• Excerpt provided
Aerospike: how to bulk load a list of integers into a bin?

I'm trying to use the Aerospike bulk loader to seed a cluster with data from a tab-separated file.

The source data looks like this:

set key segments
segment 123 10,20,30,40,50
segment 234 40,50,60,70

The third column, 'segments', contains a comma separated list of integers.

I created a JSON template:

{
  "version" : "1.0",
  "input_type" : "csv",
  "csv_style": { "delimiter": " " , "n_columns_datafile": 3, "ignore_first_line": true}

  "key": {"column_name":"key", "type": "integer"},

  "set": { "column_name":"set" , "type": "string"},

  "binlist": [
    {"name": "segments",
      "value": {"column_name": "segments", "type": "list"}
    }
  ]
}

... and ran the loader:

java -cp aerospike-load-1.1-jar-with-dependencies.jar com.aerospike.load.AerospikeLoad -c template.json data.tsv

When I query the records in aql, they seem to be a list of strings:

aql> select * from test
+--------------------------------+
| segments                       |
+--------------------------------+
| ["10", "20", "30", "40", "50"] |
| ["40", "50", "60", "70"]       |
+--------------------------------+

The data I'm trying to store is a list of integers. Is there an easy way to convert the objects stored in this bin to a list of integers (possibly a Lua UDF) or perhaps there's a tweak that can be made to the bulk loader template?

Update:

I attempted to solve this by creating a Lua UDF to convert the list from strings to integers:

function convert_segment_list_to_integers(rec)
    for i=1, table.maxn(rec['segments']) do
        rec['segments'][i] = math.floor(tonumber(rec['segments'][i]))
    end
    aerospike:update(rec)

• Task directions
From the Aerospike bulk-loading thread, pull out the passage starting at "function convert_segment_list_to_integers(rec)" and ending at "aerospike:update(rec)".

• Collected material
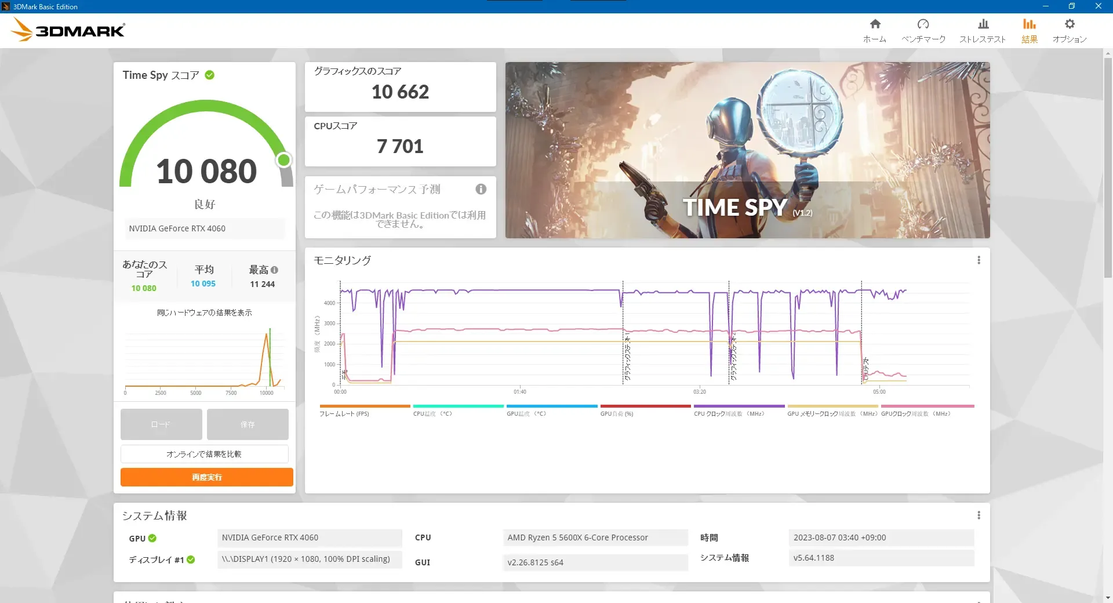
Task: Click the GPU memory clock legend swatch
Action: 832,406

• Correct result
function convert_segment_list_to_integers(rec)
    for i=1, table.maxn(rec['segments']) do
        rec['segments'][i] = math.floor(tonumber(rec['segments'][i]))
    end
    aerospike:update(rec)